Some Mexican fans, for example, refer to the typical Puerto Rican boxer as a "correlon," a coward who refuses to exchange pure blows in a straightforward fashion. The slippery Ivan Calderon and Hector Camacho weren't the first fighters from the island to hear such taunts, and they aren't likely to be the last.
Puerto Rican fighters also have a reputation, at least in the eyes of some Mexican fight followers, for being loud-mouthed and disrespectful. Edwin Rosario talked so much before his 1987 fight with Chavez that many believe the legendary Mexican champion purposely extended Rosario's punishment in the ring.
Not surprisingly, the Puerto Rican perspective dismisses a typical Mexican fighter as slow and lacking technique, always (and often foolishly) coming forward and taking too many blows.
They are all convenient fictions or, at best, gross generalizations that nonetheless keep the rivalry's fires burning.

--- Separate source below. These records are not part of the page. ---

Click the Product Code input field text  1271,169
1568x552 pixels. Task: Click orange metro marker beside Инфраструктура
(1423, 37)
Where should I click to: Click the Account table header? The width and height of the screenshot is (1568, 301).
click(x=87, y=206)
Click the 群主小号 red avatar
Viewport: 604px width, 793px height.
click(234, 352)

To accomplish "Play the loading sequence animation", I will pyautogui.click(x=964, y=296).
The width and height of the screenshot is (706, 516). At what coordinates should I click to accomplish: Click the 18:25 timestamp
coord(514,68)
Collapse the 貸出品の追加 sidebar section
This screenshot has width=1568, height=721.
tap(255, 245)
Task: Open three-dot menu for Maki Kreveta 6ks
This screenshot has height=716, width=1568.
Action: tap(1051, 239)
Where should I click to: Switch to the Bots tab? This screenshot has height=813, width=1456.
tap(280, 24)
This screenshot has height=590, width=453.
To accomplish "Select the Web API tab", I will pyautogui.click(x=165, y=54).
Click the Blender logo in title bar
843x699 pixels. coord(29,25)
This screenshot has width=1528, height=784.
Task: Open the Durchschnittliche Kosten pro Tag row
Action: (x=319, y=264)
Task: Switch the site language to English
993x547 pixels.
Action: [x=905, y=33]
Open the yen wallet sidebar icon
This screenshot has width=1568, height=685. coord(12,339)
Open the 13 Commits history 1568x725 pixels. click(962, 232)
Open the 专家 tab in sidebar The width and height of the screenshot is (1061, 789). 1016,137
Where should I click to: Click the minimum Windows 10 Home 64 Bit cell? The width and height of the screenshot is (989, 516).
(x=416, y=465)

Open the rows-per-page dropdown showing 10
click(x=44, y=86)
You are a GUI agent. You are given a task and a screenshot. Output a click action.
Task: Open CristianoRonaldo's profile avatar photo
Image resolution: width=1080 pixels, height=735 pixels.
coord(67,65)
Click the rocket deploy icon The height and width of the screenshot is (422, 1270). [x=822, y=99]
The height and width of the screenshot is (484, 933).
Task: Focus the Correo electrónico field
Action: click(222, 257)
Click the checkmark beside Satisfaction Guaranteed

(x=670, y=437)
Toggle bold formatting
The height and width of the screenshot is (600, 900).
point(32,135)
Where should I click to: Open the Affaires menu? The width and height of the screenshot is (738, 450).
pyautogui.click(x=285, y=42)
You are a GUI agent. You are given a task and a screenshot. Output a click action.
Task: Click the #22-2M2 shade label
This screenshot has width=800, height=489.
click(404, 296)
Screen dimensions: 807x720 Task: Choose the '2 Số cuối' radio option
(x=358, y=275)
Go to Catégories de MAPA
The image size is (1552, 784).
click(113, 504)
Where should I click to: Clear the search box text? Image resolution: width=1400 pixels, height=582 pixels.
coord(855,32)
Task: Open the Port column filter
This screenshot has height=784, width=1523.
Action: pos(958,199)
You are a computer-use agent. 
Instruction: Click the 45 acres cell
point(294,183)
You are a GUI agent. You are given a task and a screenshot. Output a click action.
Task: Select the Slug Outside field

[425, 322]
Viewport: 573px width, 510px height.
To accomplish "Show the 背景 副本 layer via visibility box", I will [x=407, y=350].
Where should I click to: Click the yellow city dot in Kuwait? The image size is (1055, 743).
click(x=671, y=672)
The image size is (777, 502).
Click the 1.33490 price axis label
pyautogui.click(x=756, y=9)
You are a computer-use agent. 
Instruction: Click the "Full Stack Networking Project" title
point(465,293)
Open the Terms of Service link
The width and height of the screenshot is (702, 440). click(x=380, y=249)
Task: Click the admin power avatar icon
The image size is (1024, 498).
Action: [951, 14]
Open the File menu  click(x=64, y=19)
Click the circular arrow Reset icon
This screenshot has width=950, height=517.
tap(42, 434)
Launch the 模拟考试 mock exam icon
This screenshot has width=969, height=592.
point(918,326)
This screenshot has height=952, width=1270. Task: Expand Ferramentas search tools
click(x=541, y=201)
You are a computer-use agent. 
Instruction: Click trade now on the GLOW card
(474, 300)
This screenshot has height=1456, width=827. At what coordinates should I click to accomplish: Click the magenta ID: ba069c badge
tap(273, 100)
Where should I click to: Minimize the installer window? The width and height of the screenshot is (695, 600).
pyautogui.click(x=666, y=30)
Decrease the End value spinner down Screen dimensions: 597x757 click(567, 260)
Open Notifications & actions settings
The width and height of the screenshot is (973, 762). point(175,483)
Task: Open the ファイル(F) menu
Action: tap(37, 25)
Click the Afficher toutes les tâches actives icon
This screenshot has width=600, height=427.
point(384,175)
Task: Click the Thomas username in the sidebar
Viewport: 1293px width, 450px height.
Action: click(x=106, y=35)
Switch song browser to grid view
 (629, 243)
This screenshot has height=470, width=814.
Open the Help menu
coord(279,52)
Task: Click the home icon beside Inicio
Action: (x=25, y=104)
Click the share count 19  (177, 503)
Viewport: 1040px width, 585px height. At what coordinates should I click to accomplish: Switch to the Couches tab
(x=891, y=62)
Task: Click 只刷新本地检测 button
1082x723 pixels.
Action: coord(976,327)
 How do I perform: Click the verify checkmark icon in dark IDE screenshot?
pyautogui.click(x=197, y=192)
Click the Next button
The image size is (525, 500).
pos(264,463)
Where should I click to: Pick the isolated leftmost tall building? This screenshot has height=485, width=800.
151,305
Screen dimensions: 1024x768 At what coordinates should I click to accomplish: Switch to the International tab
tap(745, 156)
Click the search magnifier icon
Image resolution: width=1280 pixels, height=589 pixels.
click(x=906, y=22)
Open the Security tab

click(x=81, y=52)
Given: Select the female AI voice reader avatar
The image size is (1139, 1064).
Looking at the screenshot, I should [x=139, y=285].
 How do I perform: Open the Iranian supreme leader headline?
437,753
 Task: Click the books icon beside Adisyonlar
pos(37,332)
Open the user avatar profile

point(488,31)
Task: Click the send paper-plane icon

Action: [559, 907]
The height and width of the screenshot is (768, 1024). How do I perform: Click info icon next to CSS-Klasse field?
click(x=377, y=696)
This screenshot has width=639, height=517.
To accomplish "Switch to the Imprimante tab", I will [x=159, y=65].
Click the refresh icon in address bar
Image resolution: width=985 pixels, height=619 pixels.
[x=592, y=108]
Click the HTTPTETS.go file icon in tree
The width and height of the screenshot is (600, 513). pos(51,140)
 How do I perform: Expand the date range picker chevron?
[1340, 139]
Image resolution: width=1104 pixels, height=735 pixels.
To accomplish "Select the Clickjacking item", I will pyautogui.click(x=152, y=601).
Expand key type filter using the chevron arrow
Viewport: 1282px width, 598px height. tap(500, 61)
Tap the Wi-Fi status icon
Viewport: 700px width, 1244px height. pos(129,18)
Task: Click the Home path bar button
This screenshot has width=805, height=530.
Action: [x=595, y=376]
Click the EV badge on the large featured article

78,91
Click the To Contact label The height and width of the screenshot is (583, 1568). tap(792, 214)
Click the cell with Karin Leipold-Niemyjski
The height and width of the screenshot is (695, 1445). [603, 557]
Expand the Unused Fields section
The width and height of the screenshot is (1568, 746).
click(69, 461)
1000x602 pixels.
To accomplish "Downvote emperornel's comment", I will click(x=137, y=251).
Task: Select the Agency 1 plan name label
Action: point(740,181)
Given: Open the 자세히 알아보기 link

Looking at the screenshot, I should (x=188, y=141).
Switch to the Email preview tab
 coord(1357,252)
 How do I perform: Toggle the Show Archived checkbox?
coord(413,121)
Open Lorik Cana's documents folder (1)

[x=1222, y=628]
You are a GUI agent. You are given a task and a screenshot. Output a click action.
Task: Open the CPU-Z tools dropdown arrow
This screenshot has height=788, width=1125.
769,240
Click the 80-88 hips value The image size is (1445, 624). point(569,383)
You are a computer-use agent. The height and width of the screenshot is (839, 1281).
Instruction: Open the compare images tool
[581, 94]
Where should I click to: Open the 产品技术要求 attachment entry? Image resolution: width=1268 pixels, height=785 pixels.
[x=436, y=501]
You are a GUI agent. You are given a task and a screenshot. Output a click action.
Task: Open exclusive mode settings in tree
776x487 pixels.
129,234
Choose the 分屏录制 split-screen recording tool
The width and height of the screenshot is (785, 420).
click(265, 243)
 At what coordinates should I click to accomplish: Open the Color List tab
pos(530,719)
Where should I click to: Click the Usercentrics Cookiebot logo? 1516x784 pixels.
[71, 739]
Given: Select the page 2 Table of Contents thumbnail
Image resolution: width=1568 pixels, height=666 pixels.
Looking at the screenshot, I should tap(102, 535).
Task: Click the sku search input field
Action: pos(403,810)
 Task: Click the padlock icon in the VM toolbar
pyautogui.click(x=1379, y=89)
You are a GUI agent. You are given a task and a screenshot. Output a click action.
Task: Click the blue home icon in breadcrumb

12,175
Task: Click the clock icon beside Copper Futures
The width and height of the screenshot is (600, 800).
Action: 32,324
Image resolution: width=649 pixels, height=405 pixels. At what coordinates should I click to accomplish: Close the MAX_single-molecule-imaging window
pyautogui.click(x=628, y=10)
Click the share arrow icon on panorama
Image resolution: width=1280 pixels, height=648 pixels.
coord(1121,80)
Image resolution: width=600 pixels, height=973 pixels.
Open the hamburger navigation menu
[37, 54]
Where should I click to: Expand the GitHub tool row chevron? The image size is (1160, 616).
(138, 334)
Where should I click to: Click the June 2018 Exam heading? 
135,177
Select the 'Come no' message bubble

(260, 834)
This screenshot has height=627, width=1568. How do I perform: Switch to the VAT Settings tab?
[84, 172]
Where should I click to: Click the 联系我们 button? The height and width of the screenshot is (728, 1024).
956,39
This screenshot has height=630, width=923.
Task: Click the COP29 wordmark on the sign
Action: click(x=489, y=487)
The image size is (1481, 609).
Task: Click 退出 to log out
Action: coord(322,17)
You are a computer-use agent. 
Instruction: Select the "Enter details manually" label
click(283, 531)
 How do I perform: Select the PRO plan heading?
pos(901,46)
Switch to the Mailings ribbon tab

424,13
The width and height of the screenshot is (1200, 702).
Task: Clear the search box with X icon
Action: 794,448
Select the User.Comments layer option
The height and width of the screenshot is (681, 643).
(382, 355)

"If you look closely," Hernandez said, "in boxing, there isn't a lot to choose from. Either a guy is a boxer or a raw fighter and a puncher, regardless of nationality.
"In Puerto Rican boxing, there's a little bit of everything. There's Gomez, who depended on his punch and strength. But there's also Wilfredo Benitez, who had an incredible boxing sense."
And just as there have been Puerto Rican stars who indeed talked the talk, there have been plenty of others -- Cotto, Calderon and Trinidad, for example -- who are or were characterized as being respectful of their opponents.
On the flip side, many Mexican fighters -- from Sanchez, and surely further back, up to the present day -- shatter the stereotype of the raw, go-for-broke brawler. How about counterpuncher Juan Manuel Marquez? Or the powerful but precise Canelo Alvarez?
Manny Siaca, a veteran Puerto Rican trainer who has been in the corner of dozens of world champions, including Rosario, holds a vision of Mexican boxing that is far removed from the stereotype.
"They have a great situation because they train at elevation," he said, "and because they spar so much and have so many fighters. It's not like here [in Puerto Rico]. You even have to bring sparring partners from outside the country."
Siaca agrees that Mexican fighters are often tight-lipped and respectful -- although Margarito and Fernando Vargas would certainly have a lot to say about that -- yet exposes the true heart of the rivalry: the competition.
"They are quiet before a fight," Siaca said. "But in the ring, you really have to fight with them."